Transaction costs have to be paid for
Ronald Coase, a Nobel Prize-winning economist, died last week. Way back in 1932, when he was 21, he did some research into why it was that companies did not use pricing and markets to organise themselves internally even though they relied on pricing and markets being the best way to operate an economy. (See this article for the importance of this theory for the development of the internet.) The answer, he found, is that using an “internal market” brings with it transaction costs. To have an internal market a company (or other organisation) would need to spend money and resources negotiating contracts and passing invoices between divisions and units. Much easier, then, to manage an organisation by some form of command and control regime. In the public sector we have seen various flavours of internal markets and they are still in place, notably in the NHS. I'm sure the government and others would claim that the greater efficiency of suppliers that results from competition outweigh the transaction costs and perhaps they are right. (If anyone can point me to recent research which addresses this issue I'd be very grateful.)
What's on my mind, though, is a slightly different point. In a competitive market there has to be scope for losers as well as winners. We can see that because some businesses just don't get off the ground and because even successful companies can lose their market share (Nokia, for example). How can you have room for losers in an internal market without incurring waste? In particular, when the market is for public services upon which, say, vulnerable people rely, what happens if their provider is the equivalent of Nokia--once upon a time the best provider but now falling behind the performance of others? There's nothing the recipients can do: they don’t have true customer power because they don’t pay for the service (at least they don't pay the provider directly and have the option to take their money elsewhere) and the long term contract the provider has with the public authority means there isn't an immediate threat of competition to perk up their performance. I think this is because having incurred the transaction costs of procuring the contract the public authority will be reluctant to incur additional transaction costs in ending it early unless the performance is abysmal.
I think what this points me towards is the importance of good contract management for the duration of a contract.
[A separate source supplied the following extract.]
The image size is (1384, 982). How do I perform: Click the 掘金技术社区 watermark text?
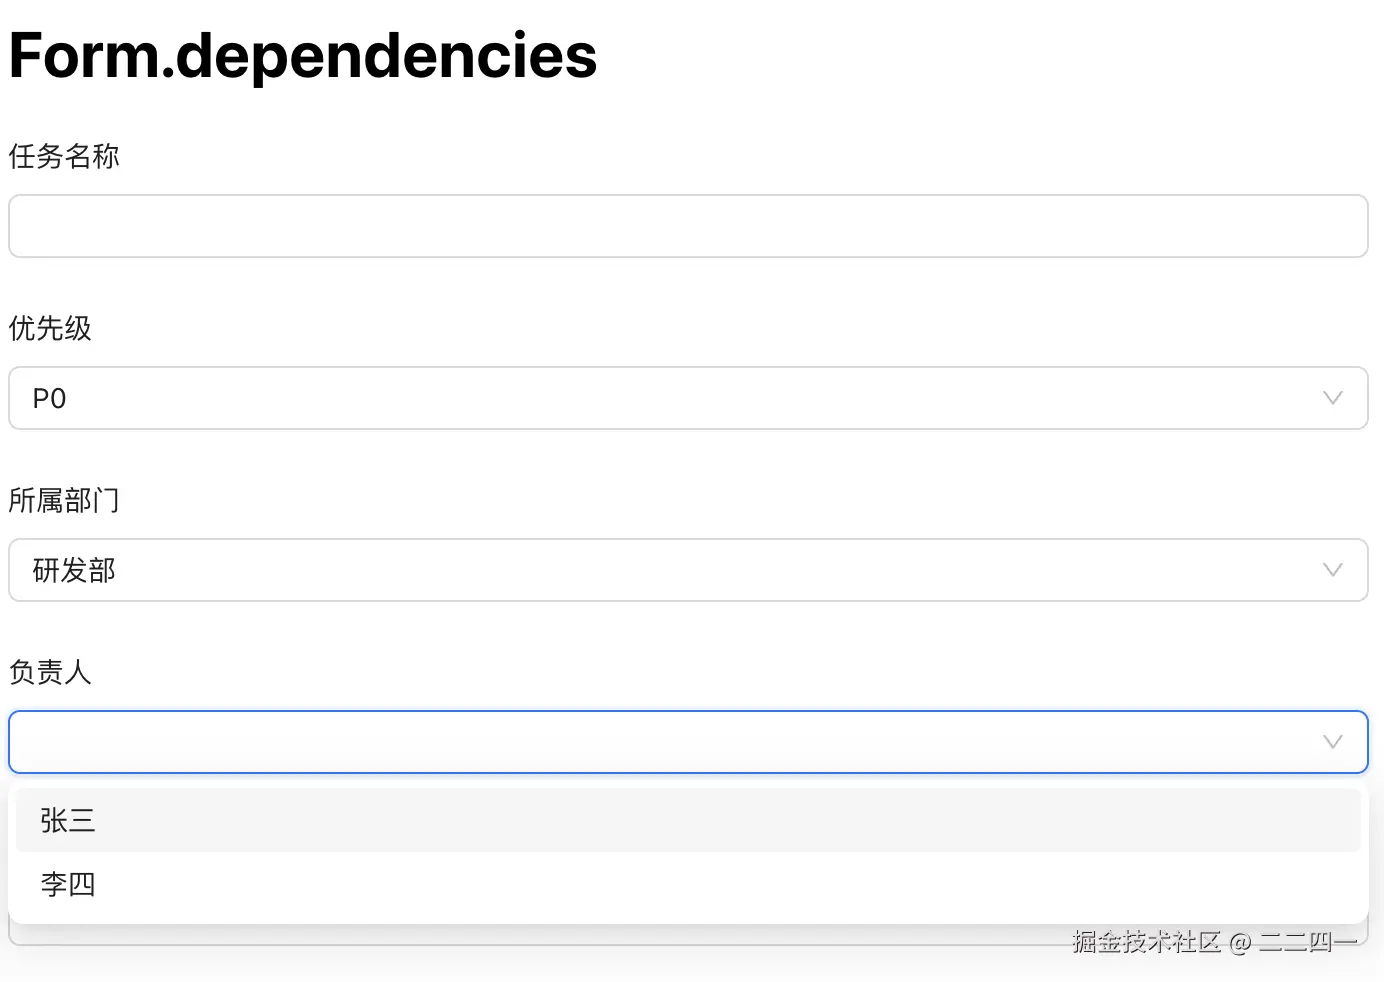point(1146,942)
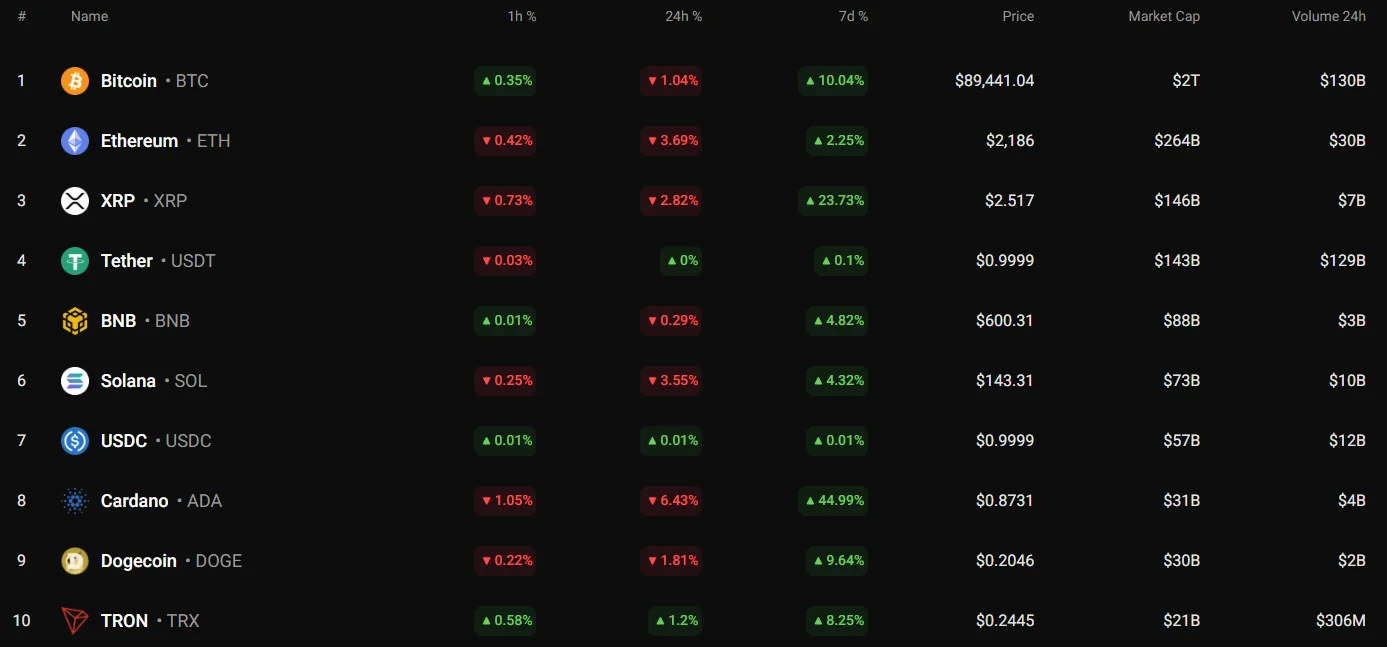The image size is (1387, 647).
Task: Click Bitcoin's $89,441.04 price value
Action: tap(994, 81)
Good contract management can represent the service users and also prevent the public authority from getting in to a position where it even has to think about terminating the contract and incurring all the costs that would involve.
I think public authorities are also coming around to this view. Certainly I find myself more often talking with my clients about contract management than I used to. I suspect this reflects the maturity of the outsourcing market in two ways. First, public authorities and providers both understand the commercial issues relating to the contracts and are able to reach workable agreements much more readily than they used to. Second, public authorities who’ve reviewed their experience of contracts over the last, say, 10 years will often recognise that they have not felt in full and proper control of their contracts and that they ought to have invested in contract management skills from the outset.
I think what this means is that if an organisation wants to use contracts, whether for an internal market or externally, it is important that they recognise that good contract management will be a significant transaction cost and they need to be willing to pay for it.